La prima riflessione che emerge con chiarezza è che la drammaturgia di questa performance teatrale risulta essere irregolare nella forma e nei contenuti. Uno stream of consciousness, un flusso di parole e di immagini affastellate con una quantità di oggetti, di materiale di scena (felpe, biberon, tavolino, posacenere, gomitolo di lana…) che sembrano voler restituire allo spettatore un senso di confusione o di disordine, una scorpacciata di ricordi, simboli, idee, visioni. In altri momenti il linguaggio cambia, diventando ora lirico e drammatico, ora quotidiano ed esilarante. Molto spesso ermetico. Quest’ultima caratteristica rende la drammaturgia come un insieme di parti distaccate o smembrate tra loro con una carenza di organicità nel suo complesso.
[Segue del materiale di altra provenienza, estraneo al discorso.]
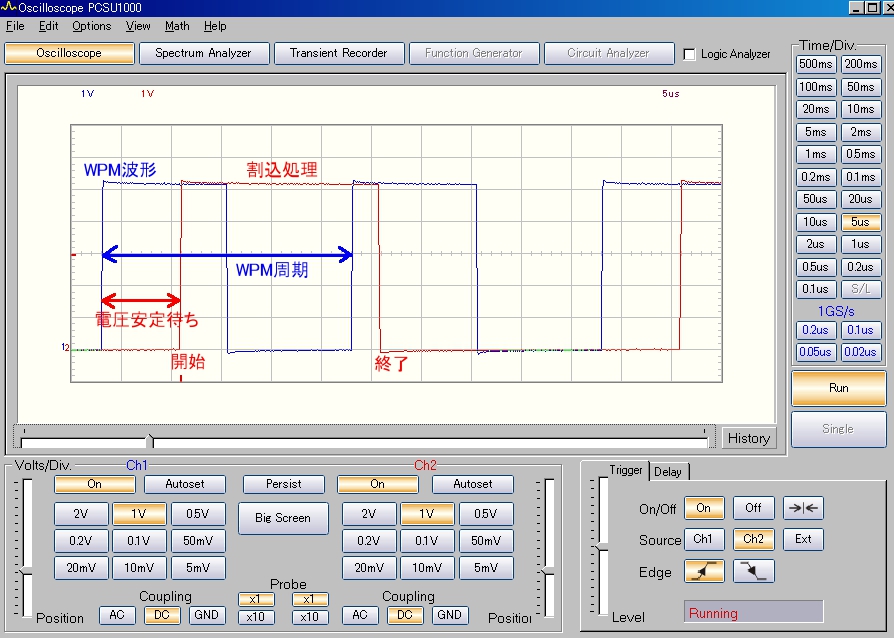Turn on Ch1 with its On button
Image resolution: width=894 pixels, height=638 pixels.
click(94, 484)
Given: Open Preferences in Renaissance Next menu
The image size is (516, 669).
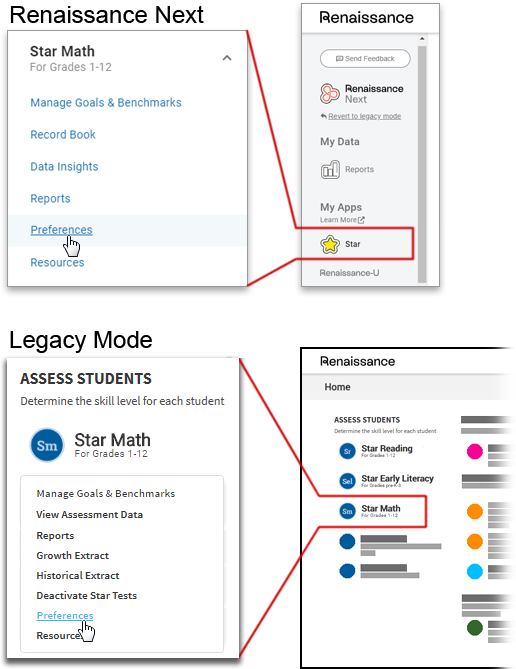Looking at the screenshot, I should point(61,230).
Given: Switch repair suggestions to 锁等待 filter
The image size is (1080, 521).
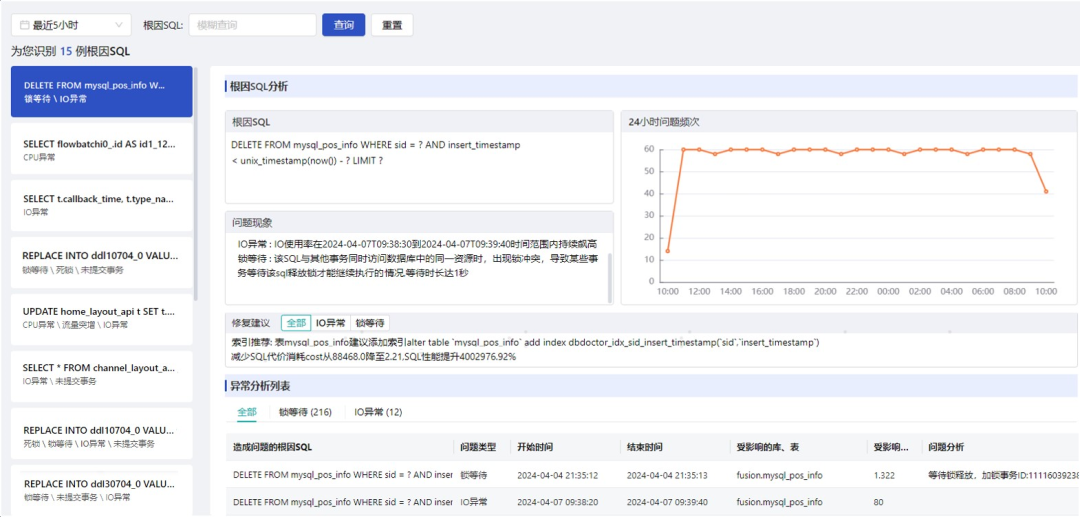Looking at the screenshot, I should coord(370,323).
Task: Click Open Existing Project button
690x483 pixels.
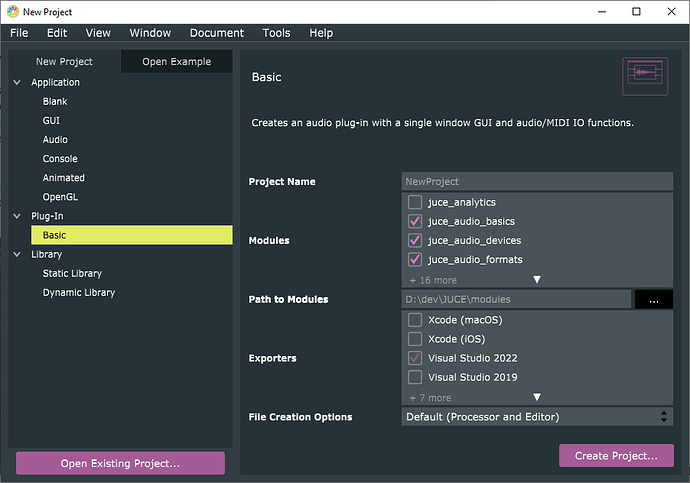Action: [120, 463]
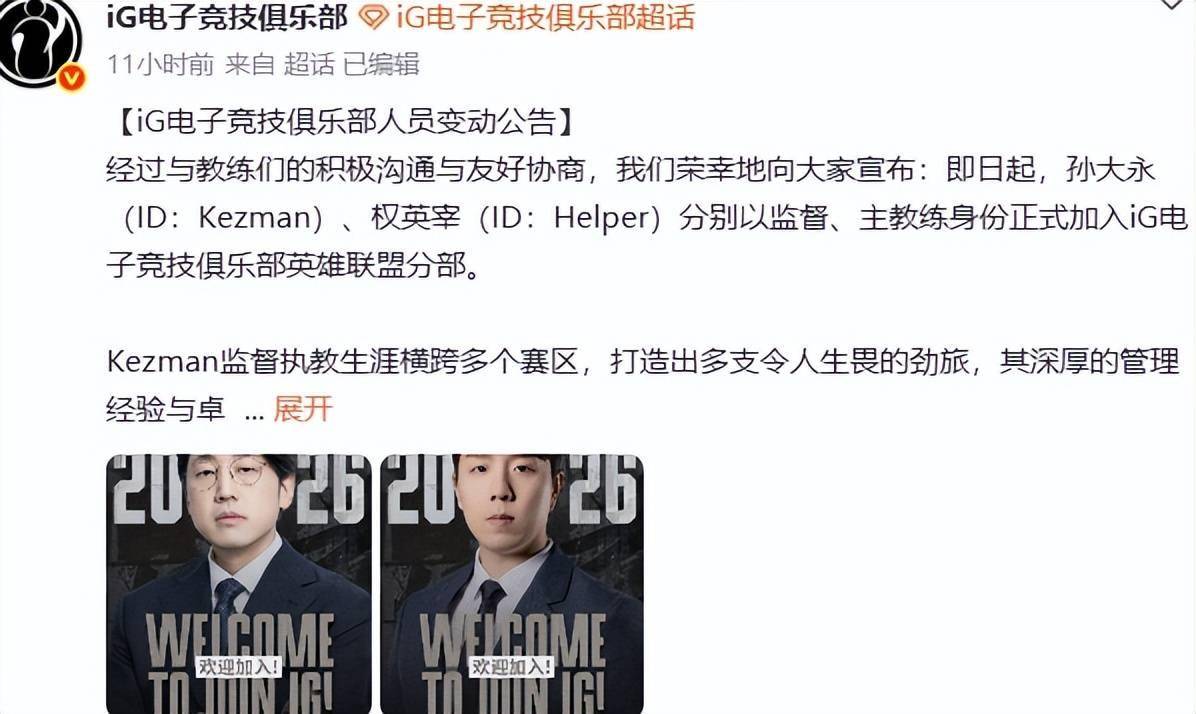This screenshot has height=714, width=1196.
Task: Open the Kezman welcome poster image
Action: click(239, 584)
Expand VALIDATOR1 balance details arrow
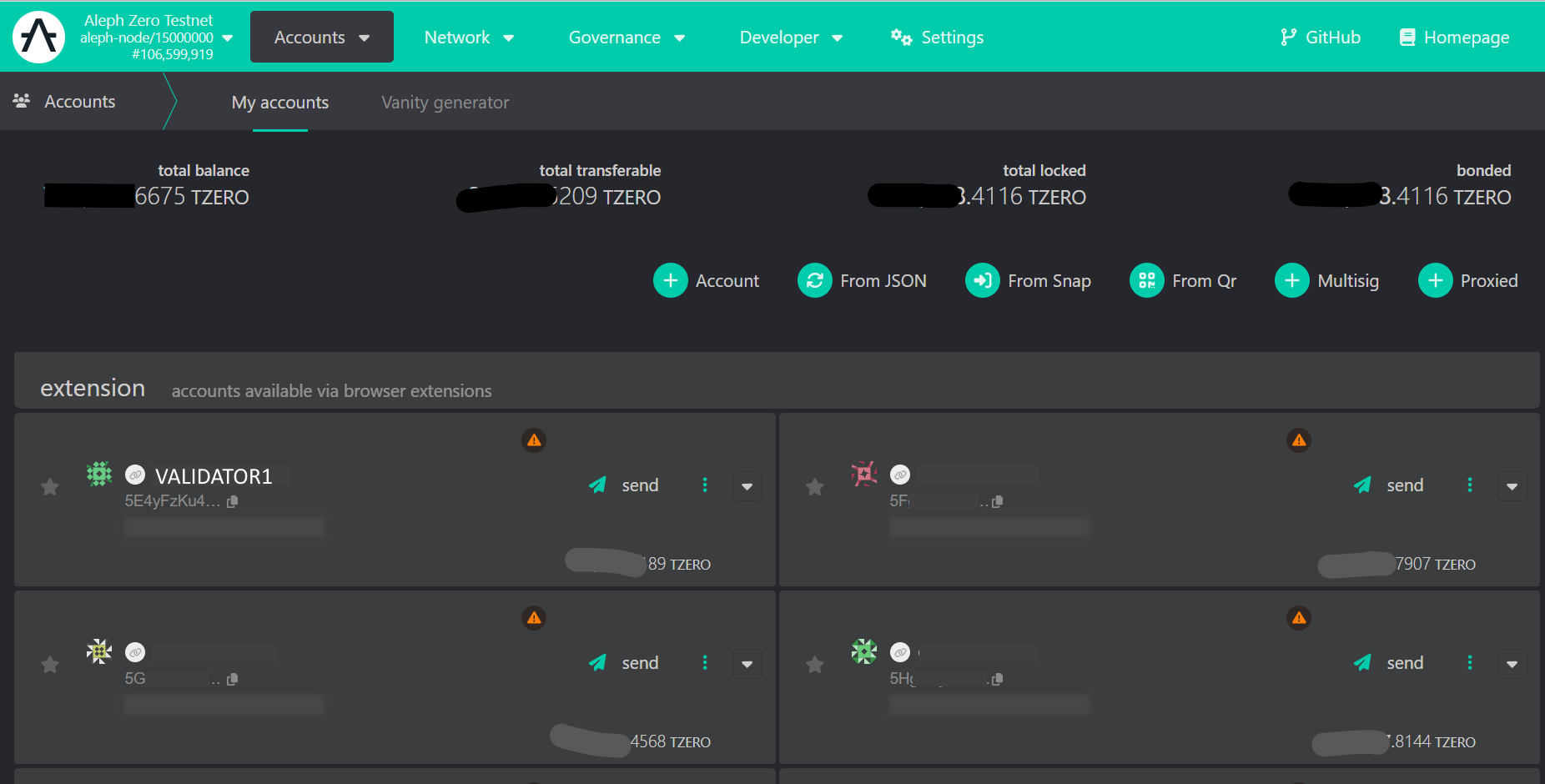Image resolution: width=1545 pixels, height=784 pixels. [x=747, y=486]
Viene spontaneo chiedersi quanto una ricerca fin troppo studiata, troppo ragionata, troppo arzigogolata e costrittiva della performance riesca a restituire la necessaria verità a tutte quelle parole agite in scena. Questo può essere un limite (nonostante la bravura delle performer, Carolina Cametti e Claudia Salvatore, nonostante la loro tecnica fisica e vocale) quando risulta difficile immergersi, immedesimarsi in quello che accade nell’hic et nunc dello spettacolo. Quando diventa una pratica estraniante, insomma, fino a chiedersi: la poesia, la drammaturgia, l’arte in generale è o non è, deve o non dev’essere un viaggio nei segni decifrabili?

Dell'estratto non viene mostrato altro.